# [Task requirements]
Please print the material below from the line that contains "This screenshot has width=2051, height=819." through the line that contains "I will point(752,25).", both included, with every line unchanged.

________

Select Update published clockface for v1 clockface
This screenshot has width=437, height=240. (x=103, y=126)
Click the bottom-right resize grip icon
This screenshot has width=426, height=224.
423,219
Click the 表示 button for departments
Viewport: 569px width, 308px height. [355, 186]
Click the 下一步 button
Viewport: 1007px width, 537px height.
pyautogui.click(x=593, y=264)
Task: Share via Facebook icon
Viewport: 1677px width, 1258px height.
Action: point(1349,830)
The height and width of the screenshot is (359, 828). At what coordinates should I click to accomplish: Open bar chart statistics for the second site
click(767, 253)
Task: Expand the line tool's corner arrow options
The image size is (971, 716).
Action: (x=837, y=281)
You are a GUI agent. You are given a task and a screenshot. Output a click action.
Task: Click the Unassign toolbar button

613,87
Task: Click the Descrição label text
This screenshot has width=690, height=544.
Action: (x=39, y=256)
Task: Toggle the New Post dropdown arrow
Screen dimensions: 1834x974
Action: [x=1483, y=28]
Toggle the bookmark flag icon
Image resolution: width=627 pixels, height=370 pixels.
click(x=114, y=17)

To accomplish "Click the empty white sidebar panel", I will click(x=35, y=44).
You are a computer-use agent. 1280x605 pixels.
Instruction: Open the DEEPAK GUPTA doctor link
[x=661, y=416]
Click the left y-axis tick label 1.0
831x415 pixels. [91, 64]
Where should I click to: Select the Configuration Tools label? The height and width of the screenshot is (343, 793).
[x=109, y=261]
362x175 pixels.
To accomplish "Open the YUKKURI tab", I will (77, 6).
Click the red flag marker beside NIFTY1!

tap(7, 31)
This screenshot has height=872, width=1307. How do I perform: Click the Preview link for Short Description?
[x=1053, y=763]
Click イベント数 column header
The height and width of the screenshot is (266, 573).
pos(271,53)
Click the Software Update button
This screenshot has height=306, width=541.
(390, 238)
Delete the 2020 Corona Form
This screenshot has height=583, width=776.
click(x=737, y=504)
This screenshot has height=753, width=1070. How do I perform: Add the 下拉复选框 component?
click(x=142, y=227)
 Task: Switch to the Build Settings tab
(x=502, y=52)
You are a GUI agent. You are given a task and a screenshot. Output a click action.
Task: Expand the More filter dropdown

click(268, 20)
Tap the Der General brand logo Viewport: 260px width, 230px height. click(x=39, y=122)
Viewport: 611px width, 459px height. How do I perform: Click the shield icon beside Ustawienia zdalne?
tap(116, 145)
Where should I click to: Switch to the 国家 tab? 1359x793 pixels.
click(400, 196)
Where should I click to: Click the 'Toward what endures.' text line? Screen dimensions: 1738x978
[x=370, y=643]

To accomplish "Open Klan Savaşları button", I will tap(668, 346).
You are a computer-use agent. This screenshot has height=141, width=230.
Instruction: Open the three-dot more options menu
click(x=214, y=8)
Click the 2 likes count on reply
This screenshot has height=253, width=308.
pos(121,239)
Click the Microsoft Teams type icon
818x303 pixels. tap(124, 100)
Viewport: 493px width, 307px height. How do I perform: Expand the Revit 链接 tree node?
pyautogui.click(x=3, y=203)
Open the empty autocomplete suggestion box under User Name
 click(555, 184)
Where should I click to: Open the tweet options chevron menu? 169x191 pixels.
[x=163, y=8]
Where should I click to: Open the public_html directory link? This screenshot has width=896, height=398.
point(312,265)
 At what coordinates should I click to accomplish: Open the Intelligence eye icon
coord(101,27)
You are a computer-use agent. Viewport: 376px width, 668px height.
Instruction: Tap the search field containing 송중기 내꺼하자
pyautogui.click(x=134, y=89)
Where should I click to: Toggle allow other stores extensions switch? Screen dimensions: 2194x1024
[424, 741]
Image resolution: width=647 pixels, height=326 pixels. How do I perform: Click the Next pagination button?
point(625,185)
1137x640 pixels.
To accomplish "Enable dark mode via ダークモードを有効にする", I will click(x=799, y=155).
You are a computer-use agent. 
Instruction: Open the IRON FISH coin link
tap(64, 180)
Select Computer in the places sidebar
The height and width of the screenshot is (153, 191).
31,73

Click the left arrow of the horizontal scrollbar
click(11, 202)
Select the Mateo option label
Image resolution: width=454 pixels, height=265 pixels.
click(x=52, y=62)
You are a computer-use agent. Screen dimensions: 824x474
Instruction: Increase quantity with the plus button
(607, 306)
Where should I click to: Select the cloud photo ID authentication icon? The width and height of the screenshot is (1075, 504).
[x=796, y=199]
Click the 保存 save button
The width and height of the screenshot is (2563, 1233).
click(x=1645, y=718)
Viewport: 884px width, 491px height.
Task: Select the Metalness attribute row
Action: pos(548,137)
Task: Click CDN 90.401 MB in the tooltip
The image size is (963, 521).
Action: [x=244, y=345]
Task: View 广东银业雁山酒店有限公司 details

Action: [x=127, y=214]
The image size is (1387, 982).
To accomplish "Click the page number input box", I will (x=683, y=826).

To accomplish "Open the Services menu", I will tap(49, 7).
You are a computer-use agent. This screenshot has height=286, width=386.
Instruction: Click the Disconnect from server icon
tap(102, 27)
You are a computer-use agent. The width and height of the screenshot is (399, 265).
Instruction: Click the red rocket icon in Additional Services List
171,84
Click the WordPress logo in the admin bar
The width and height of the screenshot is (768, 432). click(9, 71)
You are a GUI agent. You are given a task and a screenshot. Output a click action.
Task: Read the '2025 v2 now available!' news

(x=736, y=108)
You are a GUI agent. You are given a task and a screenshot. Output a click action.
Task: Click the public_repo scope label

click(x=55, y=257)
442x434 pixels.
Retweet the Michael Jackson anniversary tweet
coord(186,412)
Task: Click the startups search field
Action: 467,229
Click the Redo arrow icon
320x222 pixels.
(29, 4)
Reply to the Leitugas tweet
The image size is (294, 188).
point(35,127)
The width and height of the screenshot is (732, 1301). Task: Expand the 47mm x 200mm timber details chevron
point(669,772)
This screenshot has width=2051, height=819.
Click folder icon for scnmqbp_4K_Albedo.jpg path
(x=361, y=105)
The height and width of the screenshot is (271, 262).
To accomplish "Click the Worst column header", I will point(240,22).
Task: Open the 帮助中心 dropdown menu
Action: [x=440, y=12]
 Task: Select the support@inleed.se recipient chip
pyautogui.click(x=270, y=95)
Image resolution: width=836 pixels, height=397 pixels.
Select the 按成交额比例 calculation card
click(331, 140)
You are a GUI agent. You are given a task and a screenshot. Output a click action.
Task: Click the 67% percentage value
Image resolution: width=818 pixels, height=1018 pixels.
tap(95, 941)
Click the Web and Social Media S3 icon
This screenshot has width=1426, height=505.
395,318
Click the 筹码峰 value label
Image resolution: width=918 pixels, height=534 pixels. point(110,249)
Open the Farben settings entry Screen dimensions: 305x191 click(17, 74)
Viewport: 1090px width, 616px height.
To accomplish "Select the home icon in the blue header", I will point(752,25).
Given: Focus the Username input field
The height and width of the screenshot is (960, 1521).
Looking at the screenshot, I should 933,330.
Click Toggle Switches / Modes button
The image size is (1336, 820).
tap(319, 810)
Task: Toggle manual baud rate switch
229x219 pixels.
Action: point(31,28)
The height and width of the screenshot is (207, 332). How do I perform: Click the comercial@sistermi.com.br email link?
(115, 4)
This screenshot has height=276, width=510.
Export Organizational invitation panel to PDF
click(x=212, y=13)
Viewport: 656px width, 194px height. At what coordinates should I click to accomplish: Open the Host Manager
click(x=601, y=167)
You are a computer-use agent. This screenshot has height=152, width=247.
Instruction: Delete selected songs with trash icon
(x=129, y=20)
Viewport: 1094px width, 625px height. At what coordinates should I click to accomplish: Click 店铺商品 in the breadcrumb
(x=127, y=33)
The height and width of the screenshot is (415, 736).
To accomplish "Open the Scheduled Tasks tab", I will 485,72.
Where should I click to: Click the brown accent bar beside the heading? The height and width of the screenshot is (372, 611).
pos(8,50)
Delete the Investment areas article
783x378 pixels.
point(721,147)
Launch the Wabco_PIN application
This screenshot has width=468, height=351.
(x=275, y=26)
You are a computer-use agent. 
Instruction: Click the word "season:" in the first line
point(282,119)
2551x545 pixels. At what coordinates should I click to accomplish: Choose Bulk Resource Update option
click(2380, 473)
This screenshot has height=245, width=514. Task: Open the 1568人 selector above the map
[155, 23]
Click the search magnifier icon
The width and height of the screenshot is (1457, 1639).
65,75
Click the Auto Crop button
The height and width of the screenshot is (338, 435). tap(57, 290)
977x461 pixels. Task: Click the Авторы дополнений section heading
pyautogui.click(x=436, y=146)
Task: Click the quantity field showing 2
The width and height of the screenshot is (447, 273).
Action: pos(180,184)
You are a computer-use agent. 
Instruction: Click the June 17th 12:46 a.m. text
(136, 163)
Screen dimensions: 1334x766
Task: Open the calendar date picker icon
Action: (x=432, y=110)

________

# [The answer]
This screenshot has width=2051, height=819.
Click folder icon for scnmqbp_4K_Albedo.jpg path
(x=361, y=105)
The height and width of the screenshot is (271, 262).
To accomplish "Click the Worst column header", I will point(240,22).
Task: Open the 帮助中心 dropdown menu
Action: [x=440, y=12]
 Task: Select the support@inleed.se recipient chip
pyautogui.click(x=270, y=95)
Image resolution: width=836 pixels, height=397 pixels.
Select the 按成交额比例 calculation card
click(331, 140)
You are a GUI agent. You are given a task and a screenshot. Output a click action.
Task: Click the 67% percentage value
Image resolution: width=818 pixels, height=1018 pixels.
tap(95, 941)
Click the Web and Social Media S3 icon
This screenshot has width=1426, height=505.
395,318
Click the 筹码峰 value label
Image resolution: width=918 pixels, height=534 pixels. point(110,249)
Open the Farben settings entry Screen dimensions: 305x191 click(17, 74)
Viewport: 1090px width, 616px height.
To accomplish "Select the home icon in the blue header", I will point(752,25).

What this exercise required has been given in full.